All Products
Search
Document Center

Realtime Compute for Apache Flink:Use Realtime Compute for Apache Flink to read data from and write data to AnalyticDB for PostgreSQL

Last Updated:Sep 12, 2024

This topic describes how to use Alibaba Cloud Realtime Compute for Apache Flink to read data from and write data to AnalyticDB for PostgreSQL.

Background information

AnalyticDB for PostgreSQL is a data warehouse for massively parallel processing (MPP). It provides online analysis services for a large amount of data. Realtime Compute for Apache Flink is a real-time big data analytics platform that is built based on Apache Flink. Realtime Compute for Apache Flink provides various upstream and downstream connectors to meet the requirements of different business scenarios and provides efficient and flexible real-time computing services. Realtime Compute for Apache Flink can read data from AnalyticDB for PostgreSQL. This can fully utilize the advantages of AnalyticDB for PostgreSQL and improve the efficiency and accuracy of data analytics.

Limits

  • Realtime Compute for Apache Flink cannot read data from AnalyticDB for PostgreSQL in serverless mode.

  • Only Realtime Compute for Apache Flink that uses Ververica Runtime (VVR) 6.0.0 or later supports the AnalyticDB for PostgreSQL connector.

  • Only Realtime Compute for Apache Flink that uses VVR 8.0.1 or later supports AnalyticDB for PostgreSQL V7.0.

    Note

    If you use a custom connector, perform operations by following the instructions that are described in Manage custom connectors.

Prerequisites

Step 1: Configure a whitelist and prepare data

  1. Log on to the AnalyticDB for PostgreSQL console.
  2. Add the CIDR block of the fully managed Flink workspace to the whitelist of the AnalyticDB for PostgreSQL instance.

    1. View the CIDR block of the vSwitch to which the fully managed Flink workspace belongs. For more information, see How do I configure a whitelist?

    2. Add the CIDR block of the fully managed Flink workspace to the whitelist of the destination AnalyticDB for PostgreSQL instance. For more information, see Procedure.

      Note

      If you access the AnalyticDB for PostgreSQL instance over the Internet, add the public IP address to the whitelist.

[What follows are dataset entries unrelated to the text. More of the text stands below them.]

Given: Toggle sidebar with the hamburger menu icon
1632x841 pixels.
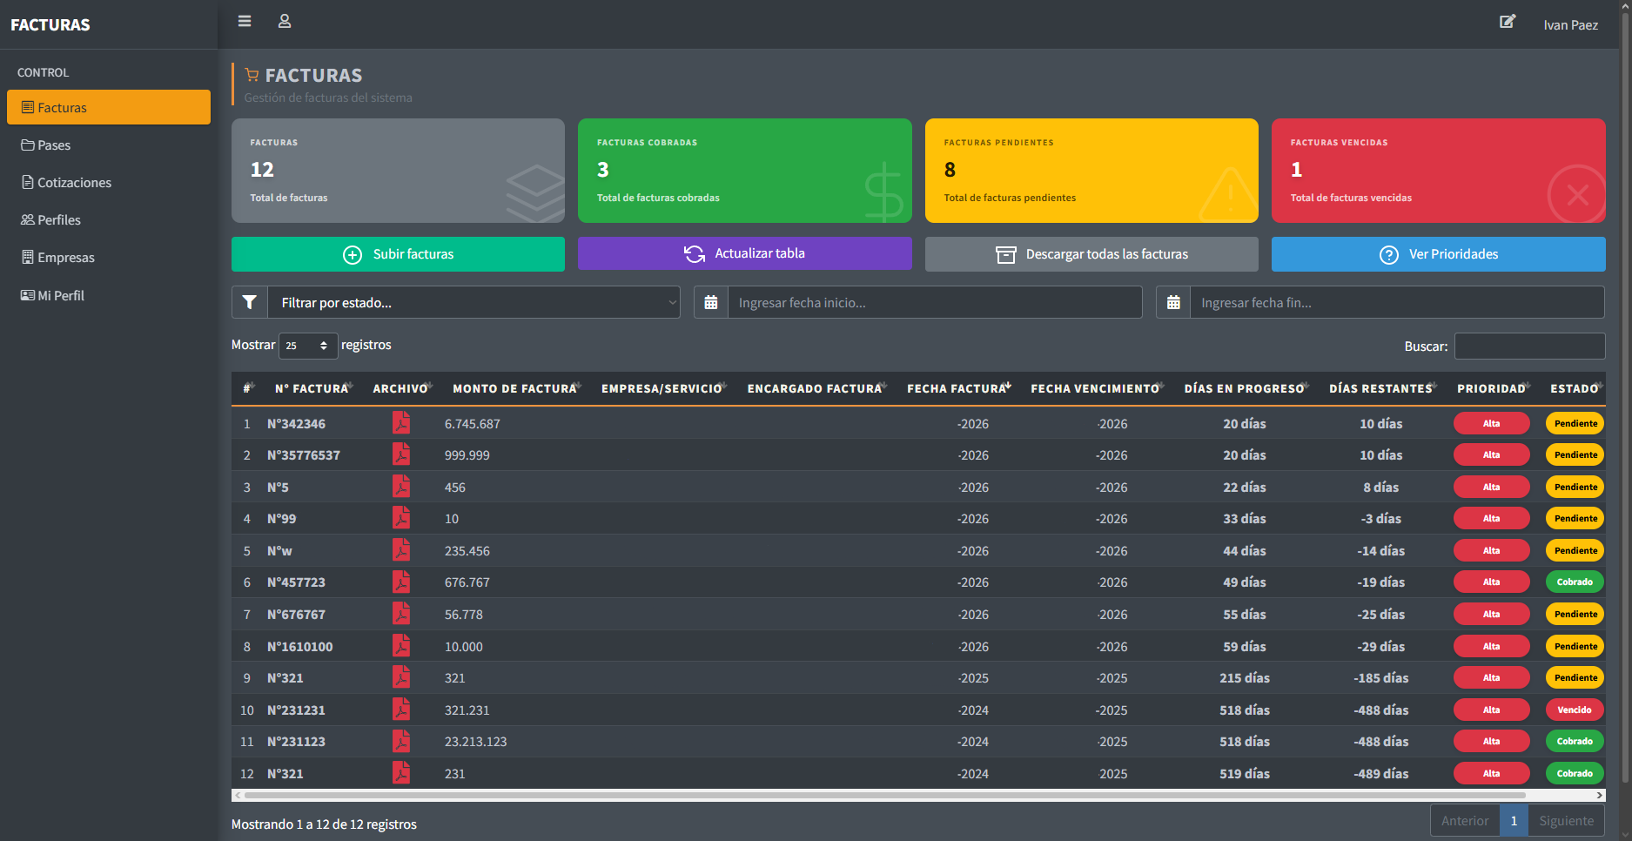Looking at the screenshot, I should tap(245, 21).
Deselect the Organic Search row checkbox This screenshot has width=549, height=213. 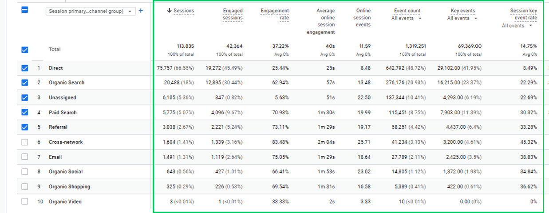coord(25,83)
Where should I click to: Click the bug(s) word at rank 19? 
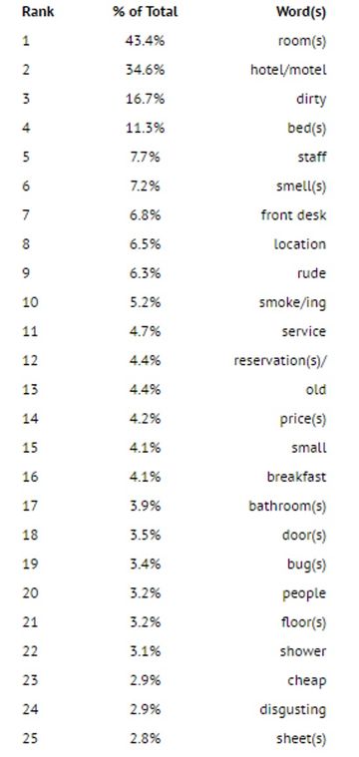coord(306,565)
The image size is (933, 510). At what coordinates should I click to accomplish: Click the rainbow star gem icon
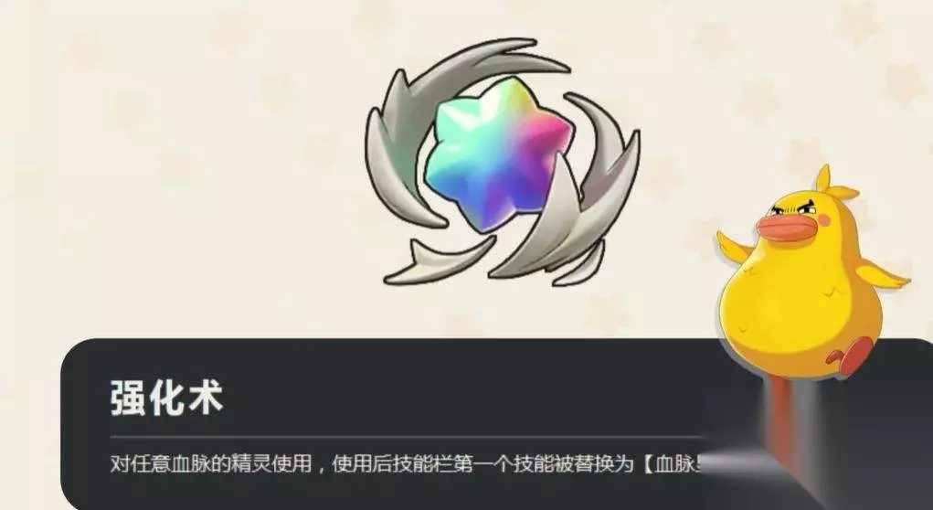(x=499, y=154)
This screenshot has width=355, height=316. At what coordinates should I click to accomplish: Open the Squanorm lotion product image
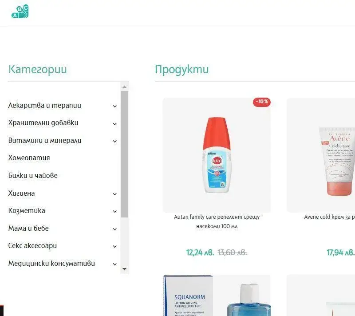(217, 296)
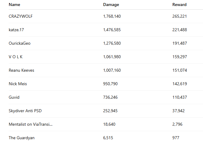Open the OurickaGeo player entry
This screenshot has height=150, width=203.
pyautogui.click(x=20, y=43)
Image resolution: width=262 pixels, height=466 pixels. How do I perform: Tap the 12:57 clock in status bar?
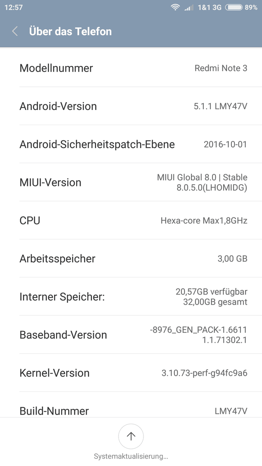click(14, 7)
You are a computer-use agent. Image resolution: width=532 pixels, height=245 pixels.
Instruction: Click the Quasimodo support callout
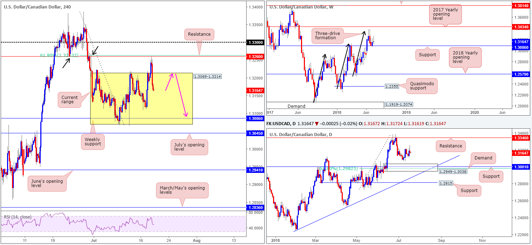point(421,86)
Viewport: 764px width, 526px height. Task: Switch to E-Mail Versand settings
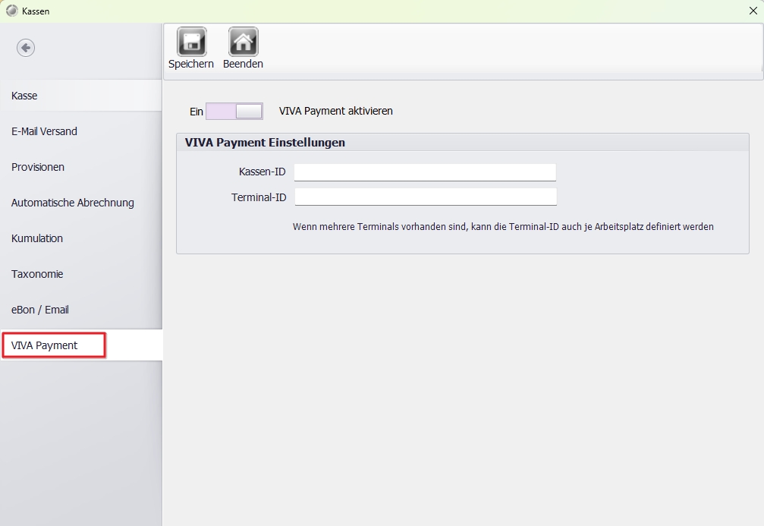pos(44,131)
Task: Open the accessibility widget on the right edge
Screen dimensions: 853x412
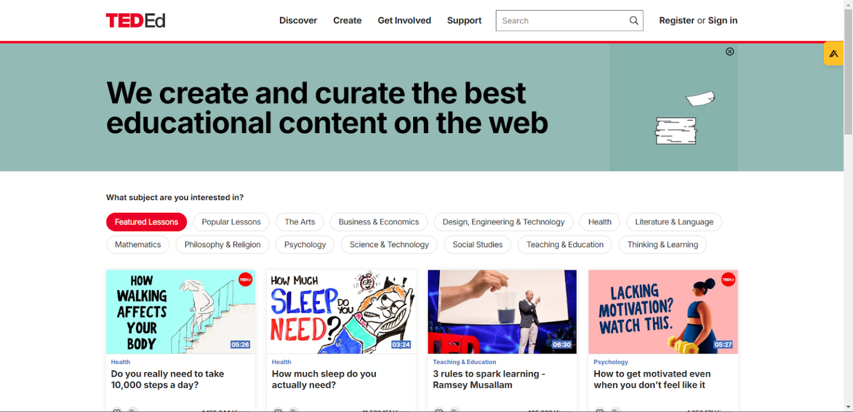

  3. In the upper-right corner of the instance details page, click Log On to Database and enter the username and password. For more information about how to access a database, see Use client tools to connect to an instance.

  4. Create a table named adbpg_dim_table in the destination database of the instance and insert 50 rows of data to the table.

    Sample statements:

    -- Create a dimension table named adbpg_dim_table. 
    CREATE TABLE adbpg_dim_table(
    id int,
    username text,
    PRIMARY KEY(id)
    );
    
    -- Insert 50 rows of data into the adbpg_dim_table table. The value of the id field is an integer from 1 to 50, and the value of the username field is the text for the current number of rows that is followed by the username string. 
    INSERT INTO adbpg_dim_table(id, username)
    SELECT i, 'username'||i::text
    FROM generate_series(1, 50) AS t(i);

    You can execute the select * from adbpg_dim_table order by id; statement to view the inserted data.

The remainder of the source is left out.